I am trying to graph 4 different outputs:
(1) Mean Method (2) Naive Method (3) Drift Method (4) Actual Data
The point of this is to show what the individual projections are against the actual data. In this case, I have a time series object (rdts) of 1999-2021. For the forecasts, I used 1999-2015, with projections from 2016-2021 to compare to the real data.
This is how I have coded the graph:
autoplot(rdts) +
autolayer(meanf(rdts[1:4], 4),
series="Mean", PI=FALSE) +
autolayer(naive(rdts[1:4], 4),
series="Naive", PI=FALSE) +
autolayer(rwf(rdts[1:4], 4, drift=TRUE),
series="Drift", PI=FALSE) +
autolayer(rdts,
series="True Data", PI=FALSE) +
ggtitle("Forcasting Comparison") +
xlab("Year") +
ylab("Afghan Refugees (and Projections)") +
guides(colour=guide_legend(title="Forecast"))

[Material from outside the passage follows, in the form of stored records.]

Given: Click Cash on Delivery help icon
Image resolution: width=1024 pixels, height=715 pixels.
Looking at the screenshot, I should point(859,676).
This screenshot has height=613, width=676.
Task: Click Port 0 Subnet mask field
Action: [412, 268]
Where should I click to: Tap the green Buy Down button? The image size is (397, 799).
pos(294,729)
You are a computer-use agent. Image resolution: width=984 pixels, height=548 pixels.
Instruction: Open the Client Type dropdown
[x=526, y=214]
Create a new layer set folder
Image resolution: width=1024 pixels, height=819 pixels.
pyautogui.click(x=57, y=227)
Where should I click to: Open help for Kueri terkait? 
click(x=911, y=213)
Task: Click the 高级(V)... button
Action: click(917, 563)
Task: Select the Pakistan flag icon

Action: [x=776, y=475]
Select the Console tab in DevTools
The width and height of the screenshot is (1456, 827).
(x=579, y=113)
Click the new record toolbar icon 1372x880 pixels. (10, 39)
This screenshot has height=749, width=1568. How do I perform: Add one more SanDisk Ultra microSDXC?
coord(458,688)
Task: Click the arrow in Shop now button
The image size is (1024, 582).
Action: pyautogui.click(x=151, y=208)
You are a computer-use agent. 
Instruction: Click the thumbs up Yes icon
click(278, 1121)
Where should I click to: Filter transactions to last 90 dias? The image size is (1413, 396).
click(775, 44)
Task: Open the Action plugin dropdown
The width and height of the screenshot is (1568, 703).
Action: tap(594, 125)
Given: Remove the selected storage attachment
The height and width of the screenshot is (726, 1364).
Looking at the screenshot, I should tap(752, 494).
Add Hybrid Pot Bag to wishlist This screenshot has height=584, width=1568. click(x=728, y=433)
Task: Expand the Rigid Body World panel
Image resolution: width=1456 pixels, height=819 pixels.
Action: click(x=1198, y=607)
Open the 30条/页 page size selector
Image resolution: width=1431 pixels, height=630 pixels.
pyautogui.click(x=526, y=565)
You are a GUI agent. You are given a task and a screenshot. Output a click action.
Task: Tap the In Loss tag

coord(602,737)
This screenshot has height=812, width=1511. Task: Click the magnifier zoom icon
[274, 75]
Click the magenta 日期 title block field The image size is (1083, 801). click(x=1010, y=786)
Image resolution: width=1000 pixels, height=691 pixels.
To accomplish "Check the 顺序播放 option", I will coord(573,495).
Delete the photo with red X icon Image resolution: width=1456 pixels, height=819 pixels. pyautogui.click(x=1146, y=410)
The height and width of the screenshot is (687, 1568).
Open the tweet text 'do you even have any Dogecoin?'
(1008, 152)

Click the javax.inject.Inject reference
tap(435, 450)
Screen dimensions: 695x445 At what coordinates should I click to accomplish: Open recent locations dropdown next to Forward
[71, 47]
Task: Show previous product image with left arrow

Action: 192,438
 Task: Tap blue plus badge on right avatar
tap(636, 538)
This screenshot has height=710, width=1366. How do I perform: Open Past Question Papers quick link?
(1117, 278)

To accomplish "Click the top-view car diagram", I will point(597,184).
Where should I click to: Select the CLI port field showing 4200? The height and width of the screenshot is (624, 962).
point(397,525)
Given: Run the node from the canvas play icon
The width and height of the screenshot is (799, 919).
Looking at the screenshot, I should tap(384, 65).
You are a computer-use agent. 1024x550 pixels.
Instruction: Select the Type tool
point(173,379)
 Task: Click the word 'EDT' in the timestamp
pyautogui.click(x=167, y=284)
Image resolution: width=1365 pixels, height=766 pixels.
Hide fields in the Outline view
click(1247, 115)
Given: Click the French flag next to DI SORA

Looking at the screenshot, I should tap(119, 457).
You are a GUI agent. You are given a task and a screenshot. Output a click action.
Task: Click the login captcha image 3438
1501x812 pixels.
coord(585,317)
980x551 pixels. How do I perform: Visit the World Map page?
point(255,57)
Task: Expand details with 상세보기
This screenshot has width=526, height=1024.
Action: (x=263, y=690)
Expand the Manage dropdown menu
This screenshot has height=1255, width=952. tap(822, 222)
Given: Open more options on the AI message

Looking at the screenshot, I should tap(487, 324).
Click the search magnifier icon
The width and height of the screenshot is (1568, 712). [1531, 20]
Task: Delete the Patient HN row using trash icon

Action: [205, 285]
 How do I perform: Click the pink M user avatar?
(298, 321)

The libraries I am using are:
forecast ggplot2 tidyverse
This is the error I am getting:
Error in forecast2plotdf(object, PI = PI, showgap = showgap) :
Could not find forecast x axis
I can't figure out what exactly I am doing wrong.
EDIT:
Suppose I have the following:
Year <- c("1999", "2000", "2001", "2002", "2003", "2004", "2005", "2006")
Amount <- c(4, 5, 7, 24, 36, 37, 47, 56)
df <- data.frame(Year, Amount)
rdts <- ts(df$Amount, start=c(1999), end=c(2006), frequency=1)
This should (hopefully) allow one to run the code above.